Content starts
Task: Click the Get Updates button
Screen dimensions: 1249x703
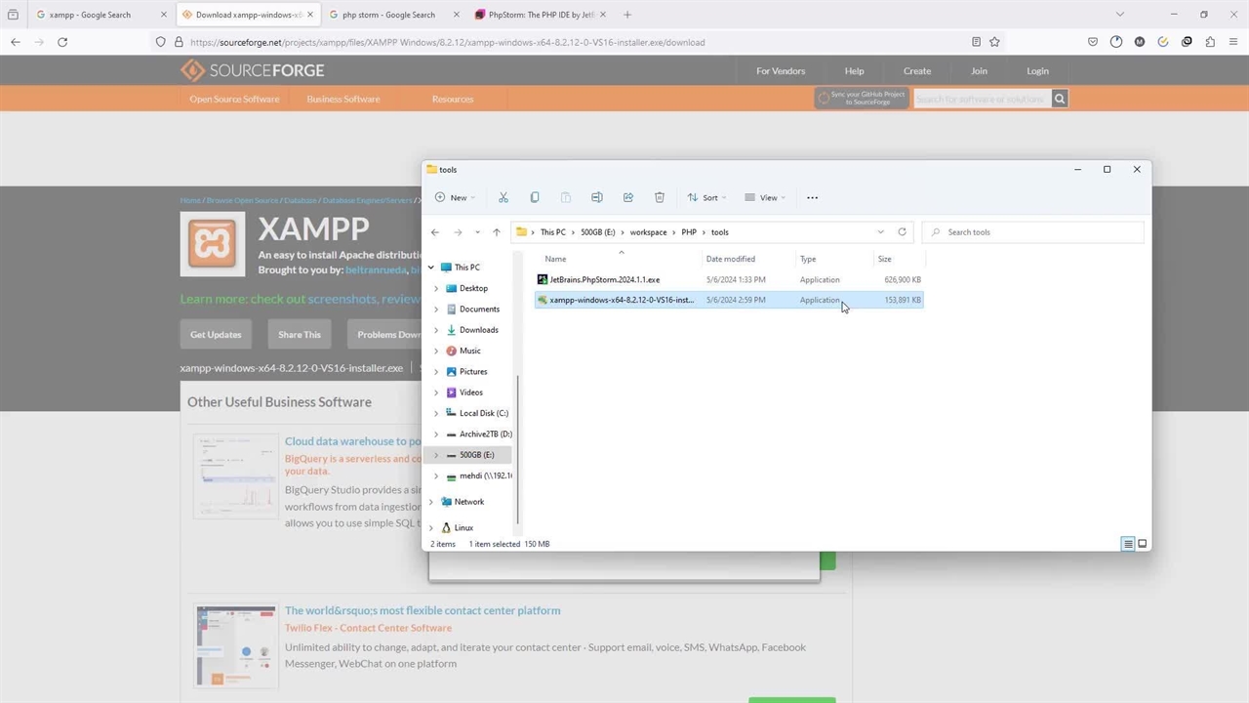Action: [216, 334]
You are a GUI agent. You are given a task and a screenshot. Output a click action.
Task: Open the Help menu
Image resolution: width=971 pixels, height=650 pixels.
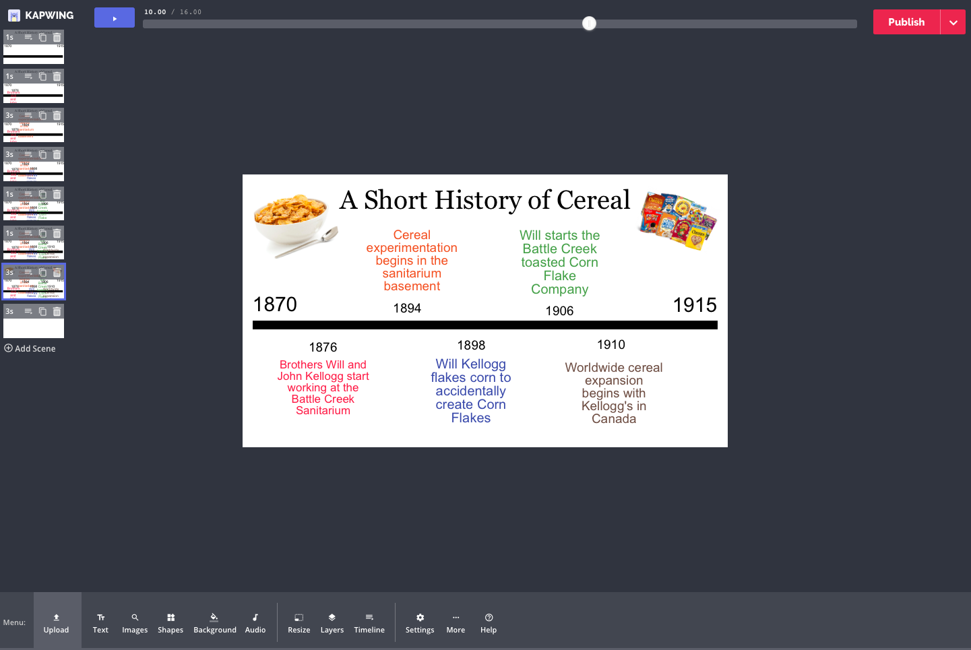489,622
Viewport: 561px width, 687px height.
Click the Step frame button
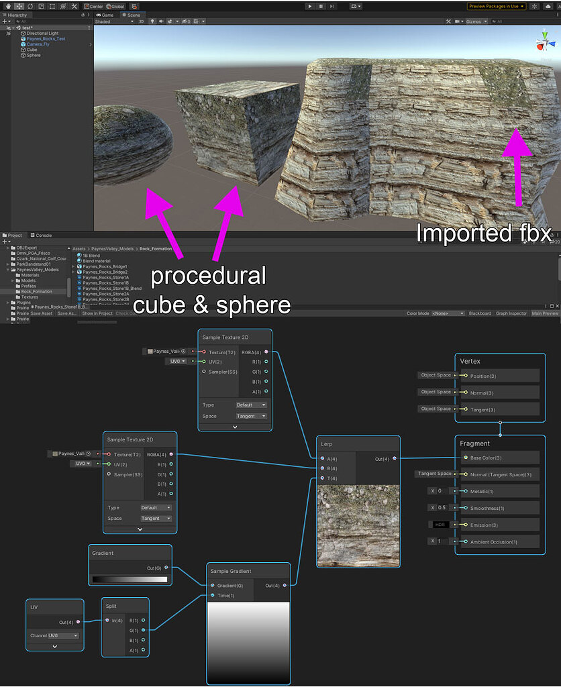point(332,6)
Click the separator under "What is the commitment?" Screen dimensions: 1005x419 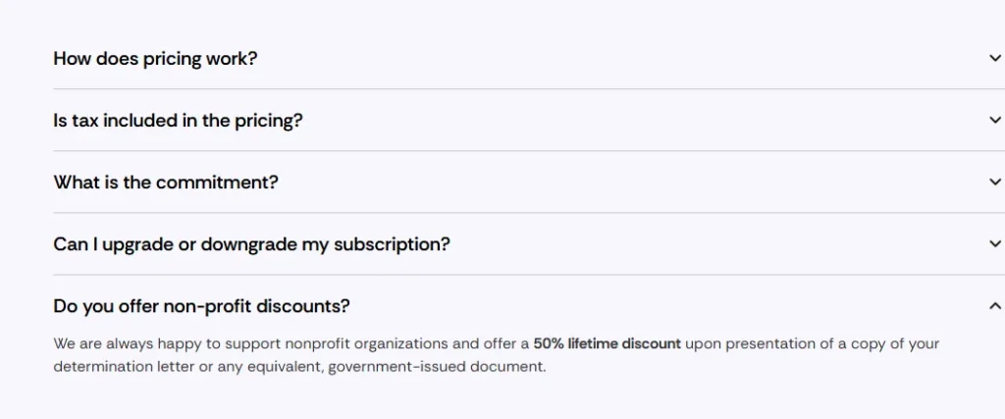click(528, 213)
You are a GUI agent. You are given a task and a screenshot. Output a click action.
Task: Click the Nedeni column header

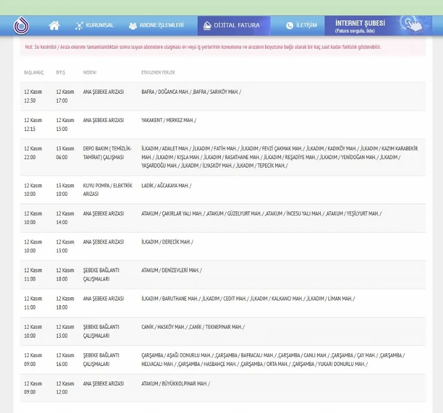90,73
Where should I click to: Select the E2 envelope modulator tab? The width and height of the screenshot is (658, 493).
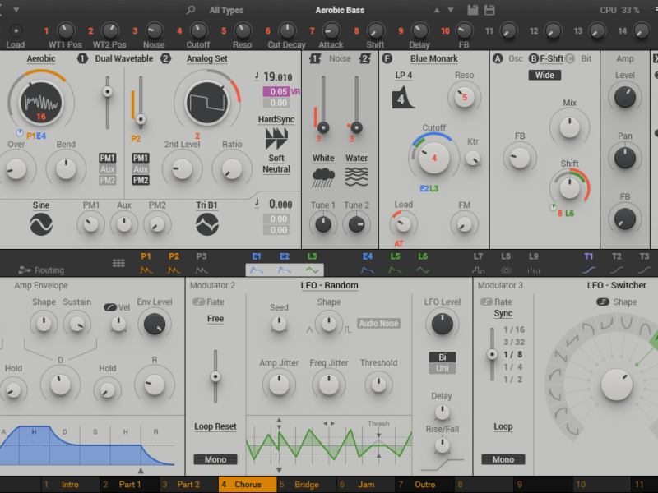point(285,263)
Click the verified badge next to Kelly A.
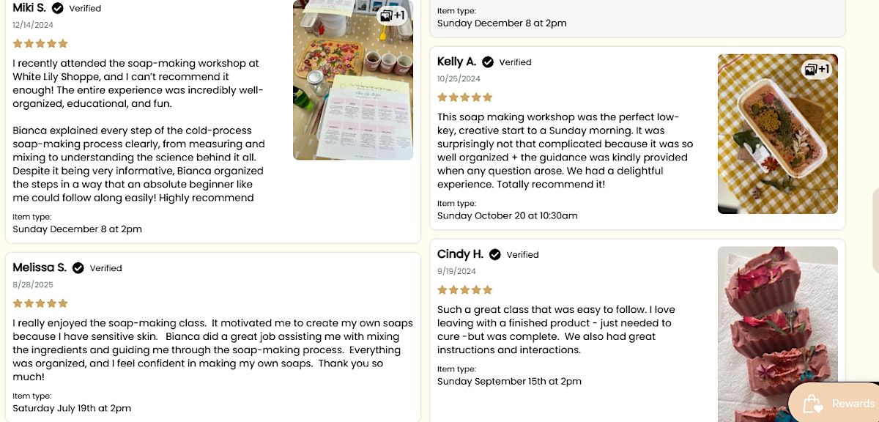879x422 pixels. pyautogui.click(x=488, y=62)
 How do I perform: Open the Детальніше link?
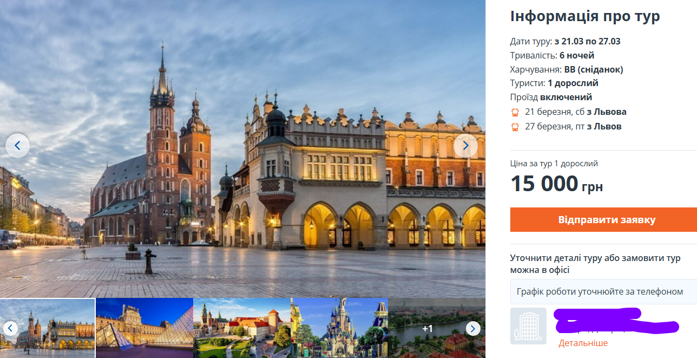tap(583, 343)
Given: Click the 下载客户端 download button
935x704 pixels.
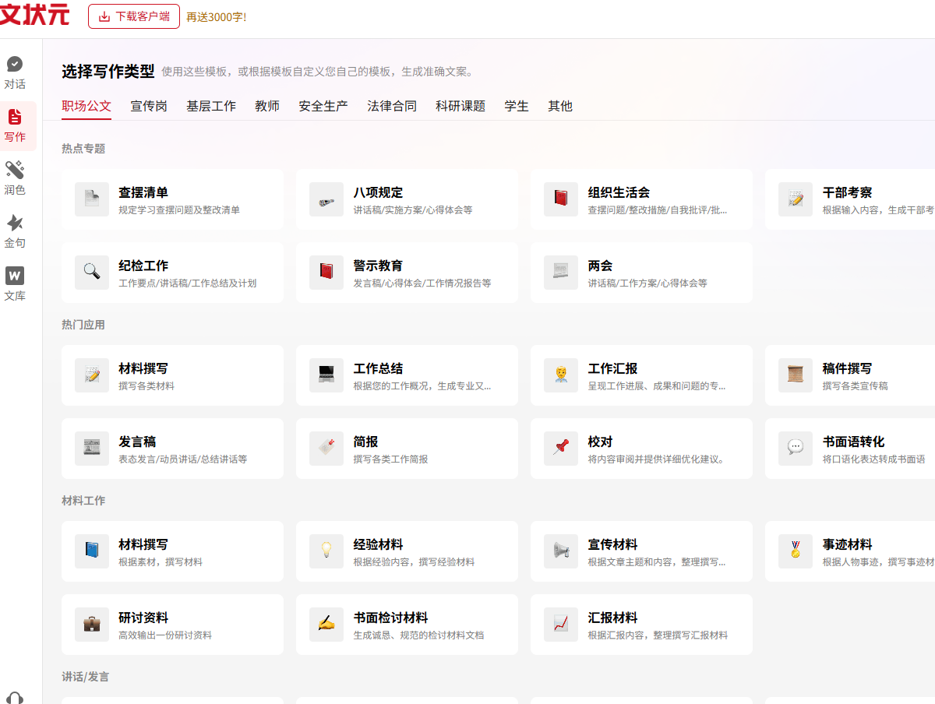Looking at the screenshot, I should (x=134, y=16).
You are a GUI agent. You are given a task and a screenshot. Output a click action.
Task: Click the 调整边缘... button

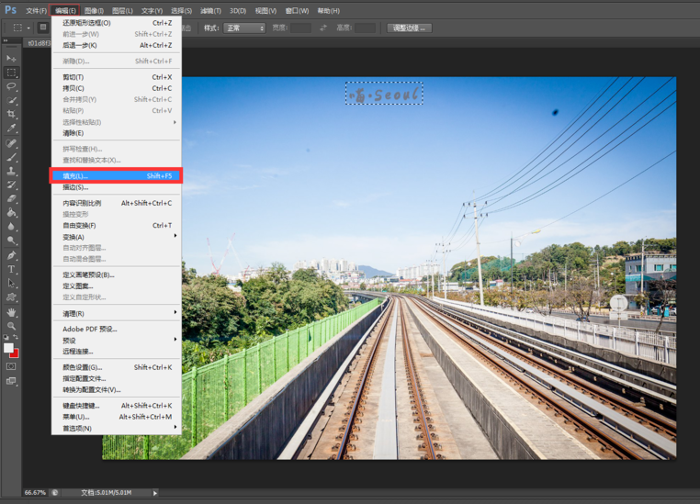point(410,28)
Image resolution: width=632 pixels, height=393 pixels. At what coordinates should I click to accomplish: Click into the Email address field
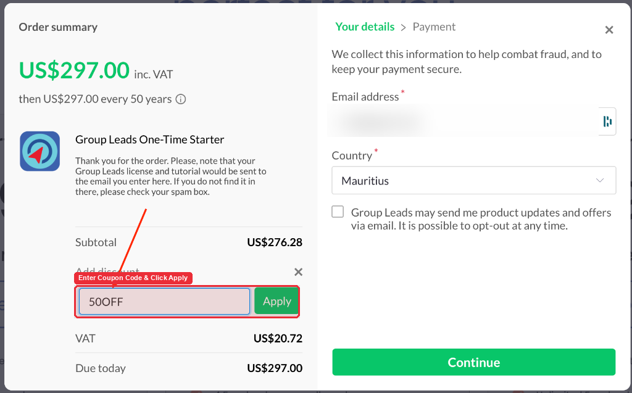[x=465, y=121]
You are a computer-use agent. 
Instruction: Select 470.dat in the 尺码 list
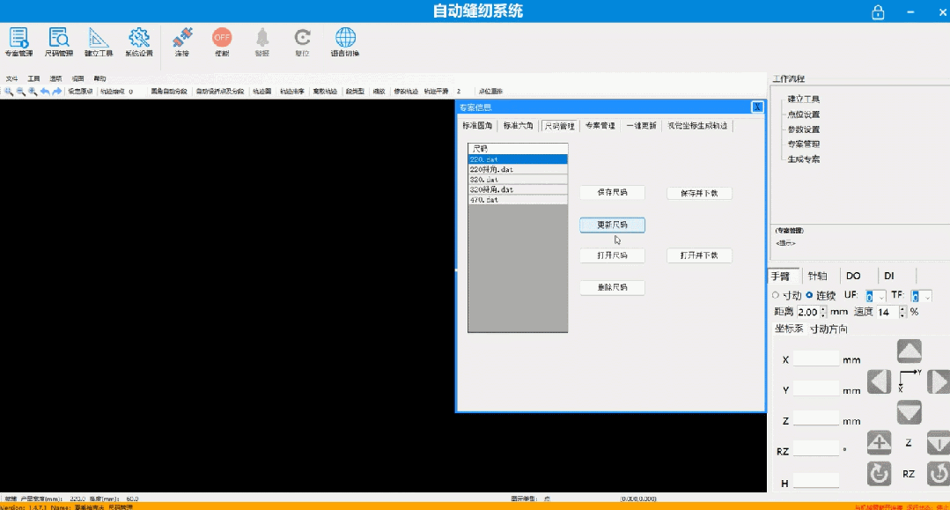(518, 200)
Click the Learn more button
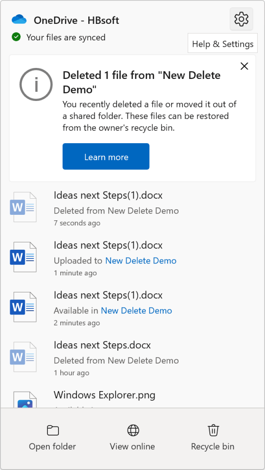The width and height of the screenshot is (265, 470). (x=106, y=156)
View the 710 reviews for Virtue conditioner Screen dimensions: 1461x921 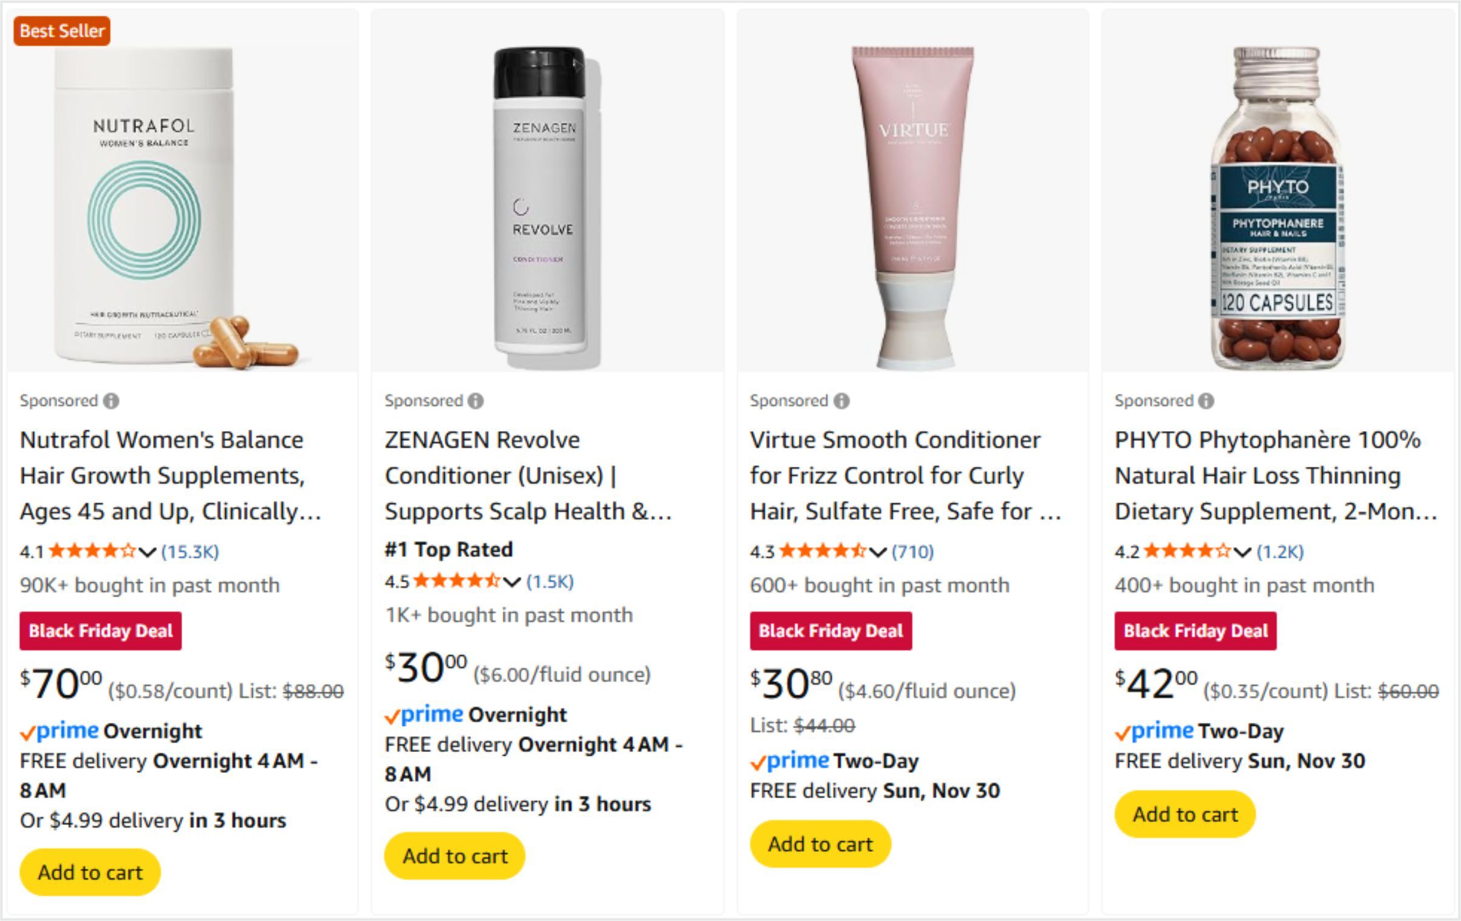(x=912, y=551)
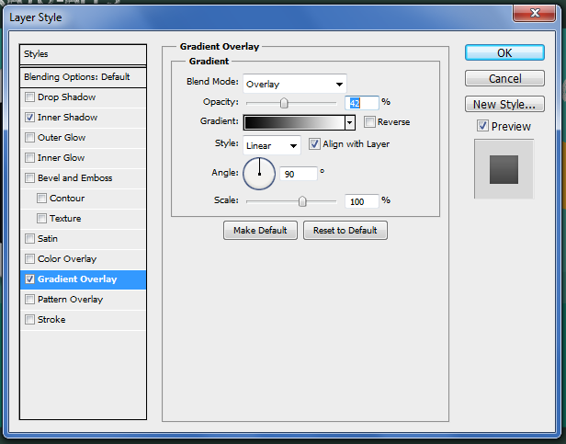Expand the gradient picker arrow
The height and width of the screenshot is (444, 566).
(x=350, y=122)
Content ends
▸ WHAT IS NEEDED
Up to and including the line with "Viewport: 561px width, 687px height.", repeat every line from the top of the entries exactly, but not the pictures.

▸ WRITTEN RESPONSE
Task: Click the Get Updates button
Screen dimensions: 1249x703
Action: [216, 334]
You are a GUI agent. You are given a task and a screenshot. Output a click action.
Task: Open the Help menu
Image resolution: width=971 pixels, height=650 pixels.
489,622
Viewport: 561px width, 687px height.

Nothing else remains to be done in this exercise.